Paca : un partenariat public-privé pour la microélectronique attend son pôle

Industriels et pouvoirs publics se mobilisent en Paca derrière le projet de Centre intégré de microélectronique. Objectif : créer un centre de R&D mutualisé liant recherche et industrie et décrocher un label Pôle de compétitivité dans le cadre du projet "solutions communicantes sécurisées".

"Si l'on veut pérenniser le tissu régional et éviter les délocalisations, il faut intégrer la recherche et l'industrie comme cela se pratique aux Etats-Unis depuis longtemps et en Asie depuis peu", explique Laurent Roux, président du Cremsi (Centre régional d'étude de microélectronique sur le silicium). Le Centre intégré de microélectronique (CIM) est né de la volonté des acteurs locaux. En effet, bien que première région microélectronique du pays, avec 35% de la production nationale de semi-conducteurs et la présence sur son sol d'un quart des sites français de fabrication (voir ci-contre), Paca reste le géant aux pieds d'argile. Dans une étude réalisée en 2003 pour la Mission de développement économique régionale (MDER), l'universitaire Sylvie Daviet pointait ainsi "la fragilité du tissu industriel des PME des Bouches-du-Rhône" et "la disjonction entre les pôles industriels, localisés dans le pays d'Aix, et les laboratoires concentrés sur Marseille". Plus grave, la chercheuse relevait que "malgré les efforts entrepris depuis dix ans, Paca n'était toujours pas identifiée parmi les grands pôles scientifiques français en microélectronique", seuls cinq sites et quatre régions étant recensés par Paris comme "grandes centrales technologiques en micro et nanosciences". Un retard que Sylvie Daviet imputait au déséquilibre entre le nombre d'emplois industriels et scientifiques, Paca ayant un nombre de chercheurs nettement moins élevé que le pôle Grenoblois, leader en matière de R&D.

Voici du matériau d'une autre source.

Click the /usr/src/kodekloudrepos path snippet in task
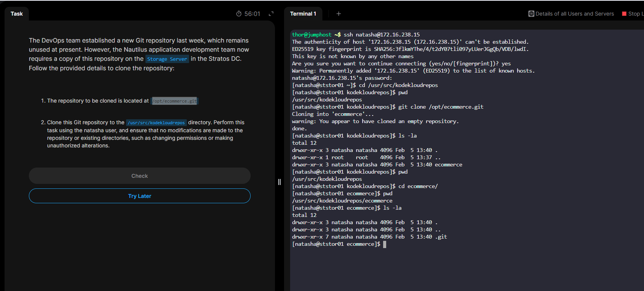 [156, 123]
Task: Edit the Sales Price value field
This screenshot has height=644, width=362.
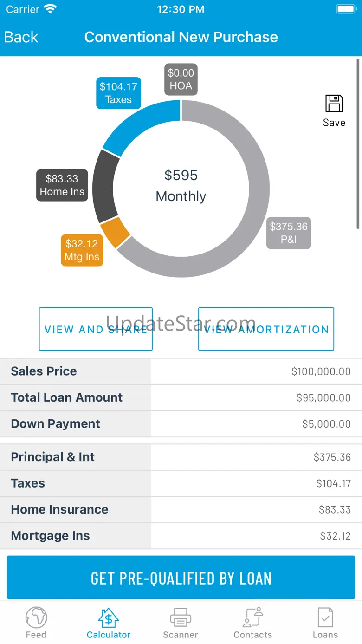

Un PPP élargi à l'Europe et aux collectivités territoriales

Pour combler ce retard, les acteurs ont donc décidé de faire leur révolution culturelle en amorçant un regroupement des énergies. Passant outre leurs rivalités régionales, les deux associations d'entreprises de Rousset et Sophia - le Cremsi et le groupe Same (Sophia Antipolis Micro Electronics Forum) - sont allées défendre auprès des pouvoirs publics un projet de centre de recherche mutualisé sur les zones d'Aix-Marseille et Nice-Sophia. Lors du Ciadt de décembre 2003, le gouvernement a entériné le projet en annonçant la création d'un Centre intégré de microélectronique en Paca. "A la base, le concept du CIM est assez classique puisqu'il s'agit d'ancrer l'activité industrielle sur l'innovation", indique Marc Tassel, directeur de la MDER. "En jetant des passerelles entre les laboratoires publics et les entreprises, mais aussi entre les entreprises elles-mêmes, on souhaite créer un véritable maillage régional de la matière grise. Un maillage si dense qu'in fine, tout le monde serait dépendant de tout le monde", poursuit Laurent Roux.
Pour donner corps à ce projet de partenariat public-privé, l'Etat, l'Europe, les collectivités et les industriels investiront quelque 103 millions d'euros en trois ans pour le CIM. Cette somme servira à financer la mise en place de trois plates-formes technologiques dotées d'équipements spécifiques.

En quête du label Pôle de compétitivité

La première, implantée à Rousset, sera dédiée à la caractérisation (le manufacturing), une autre à Gardanne sera centrée sur le design (le micropackaging) et la sécurité. La troisième plate-forme, spécialisée dans la conception de composants, aura son siège à Sophia Antipolis. Chaque plate-forme sera gérée par une association regroupant les membres fondateurs, mettant à disposition les moyens matériels et humains. Un comité stratégique associant l'ensemble des partenaires publics et privés assurera la cohérence globale de l'ensemble du projet. Une cinquantaine de personnes constitueront le noyau dur du CIM et 150 personnes pourraient travailler chaque année sur les 20 thèmes et 600 projets retenus. L'ensemble des partenaires clés (ST Microelectronics, Atmel, Gemplus, Texas Instruments, le Cremsi, les universités, l'école d'ingénieurs) s'associeront dans un GIE qui ne possédera pas d'actifs ni de propriété intellectuelle puisque les équipements et le personnel seront mis à disposition par les partenaires du projet. De même, le centre ne disposera pas de la propriété industrielle sur les recherches qui y seront menées : chaque partenaire sollicitant le centre sera propriétaire de ses résultats.
Une organisation intégrée qui témoigne d'une solidarité assumée et volontaire... qui a notamment débouché sur la participation des acteurs du CIM Paca au projet de pôle de compétitivité sur les "solutions communicantes sécurisées", porté par

ST Microelectronics (voir ci-contre).

"Se distinguer par une capacité à optimiser l'ensemble du système"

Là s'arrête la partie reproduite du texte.